Not that Guardiola feels his previous years sampling the highs and lows of the Champions League will have much bearing against Mauricio Pochettino's side, nor City's own trials, having finally snapped a run of three consecutive quarter-final exits.
"I don't know if it works in this competition, in this moment, experience," he said.
"I'd like to feel we've learned from our defeats but I don't know how we're going to react – it's always a mystery.
"The disappointment we had, especially in the last two seasons in the quarter-finals against Spurs and Lyon, being here again is nice.
"I'd love to say we'd learned from that but maybe tomorrow we can play a bad game.
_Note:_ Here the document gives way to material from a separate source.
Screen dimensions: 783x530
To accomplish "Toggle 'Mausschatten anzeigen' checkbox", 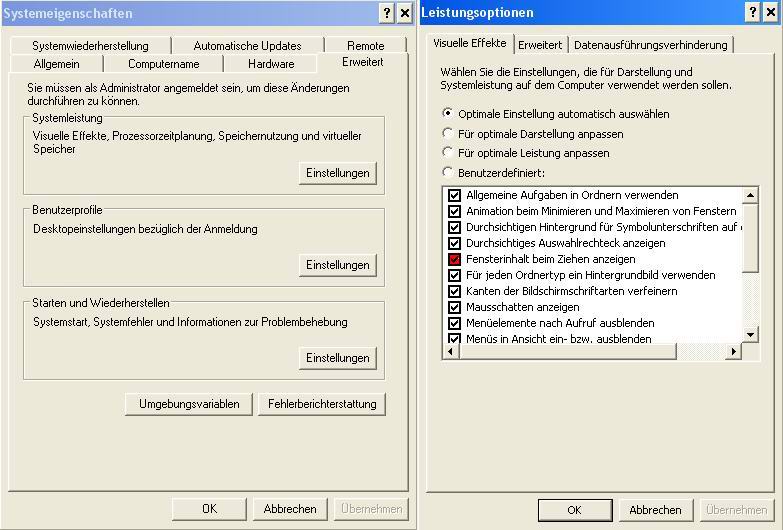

At the same time, what I think right now is we'll do an incredible game and reach the final.
"This is my feeling, but if the other ones are better we congratulate the opponent. We don't want to miss this opportunity by not being ourselves. I've a feeling we are going to do well."
Guardiola has frequently urged City to "be who we are" in the face of crunch moments this season – an approach that has left them on the brink of a third Premier League title in four attempts and secured a fourth consecutive EFL Cup.
It was also a feature of his team talks as City turned around half-time deficits away from home against Borussia Dortmund and PSG to lie within touching distance of a maiden Champions League final.
Having been accused, sometimes unfairly, of over-thinking major European nights in his career, a yearning to keep things simple appears to be Guardiola's mantra this time around.
"Sometimes, in these type of games, you don't need much emotions. Start to be more calm and know exactly what you have to do," he said.
"I don't have to tell anyone what we've lived through for 11 months, not just players – the backroom staff, the physios, the doctors, the cooks. Everybody knows how important it is and how we have been looking, for many, many years, for this moment."
Guardiola added: "We spoke a lot yesterday and today about who we are, what we have to do. It's not necessary to speak more about PSG because we played against them one week ago.
"I speak about us, us and us and what we have to do. We are going to try to do it."